En 2017, un professeur de l’Université d’Édimbourg appelé. J.P. Singh a dirigé une étude intitulée Soft Power Today: Measuring the Influences and Effects pour déterminer si une diplomatie culturelle dynamique, soit l’exercice d’un pouvoir de convaincre, est liée à des succès tangibles en politique étrangère, comme la capacité de gagner des votes à l’Assemblée générale des Nations Unies. Il a constaté un lien très fort à ce sujet et conclu ce qui suit :

La véritable influence à gagner en diplomatie internationale repose moins sur le pouvoir de contraindre que sur le pouvoir de convaincre, et cela comprend le rang occupé dans le monde de la culture et l’absence de restrictions politiques.

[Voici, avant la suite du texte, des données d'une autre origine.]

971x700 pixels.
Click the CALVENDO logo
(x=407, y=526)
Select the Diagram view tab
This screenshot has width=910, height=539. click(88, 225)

Le Canada a une très bonne image à l’ONU et il se classe parmi les pays capables d’attirer des investissements directs de pays étrangers, mais, lors de l’étude de M. Singh, il glissait en deçà du niveau normalement attendu dans d’autres domaines, comme le tourisme et le recrutement d’étudiants universitaires étrangers, ce qui donne à penser qu’il reste du travail à faire dans ces secteurs.

Je considère que la diplomatie culturelle se compose de quatre grandes approches, dont chacune occupe une place particulière. La première, la plus évidente, est ce que j’appelle le cadeau culturel. Dans cette approche, un pays choisit un élément de sa culture, qu’il privilégie, pour le présenter à un public étranger dans l’espoir de susciter de l’admiration. L’exemple classique serait la tournée de Glenn Gould en Union soviétique à la fin des années 1950.

L’information culturelle vien en second lieu. Il s’agit de faire mieux connaître une dimension méconnue de sa culture à l’étranger pour corriger une fausse perception ou diffuser une nouvelle information. Tel a été le cas notamment dans les années 1980, lorsque l’ONF a distribué des films sur la culture des Premières Nations à une audience internationale.

Il y a en troisième lieu le renforcement des capacités. Un joueur international cible un besoin d’un public étranger et y répond au moyen d’un programme de renforcement des capacités, lequel peut favoriser la compréhension, permettre de nouer des liens et promouvoir l’éducation. Un bon exemple de cette forme de diplomatie serait les programmes d’études canadiennes mis en place il y a de nombreuses années pour subventionner les études en littérature et en histoire dans des universités de pays étrangers. Ils ont donné des résultats extraordinaires tout en coûtant étonnamment peu.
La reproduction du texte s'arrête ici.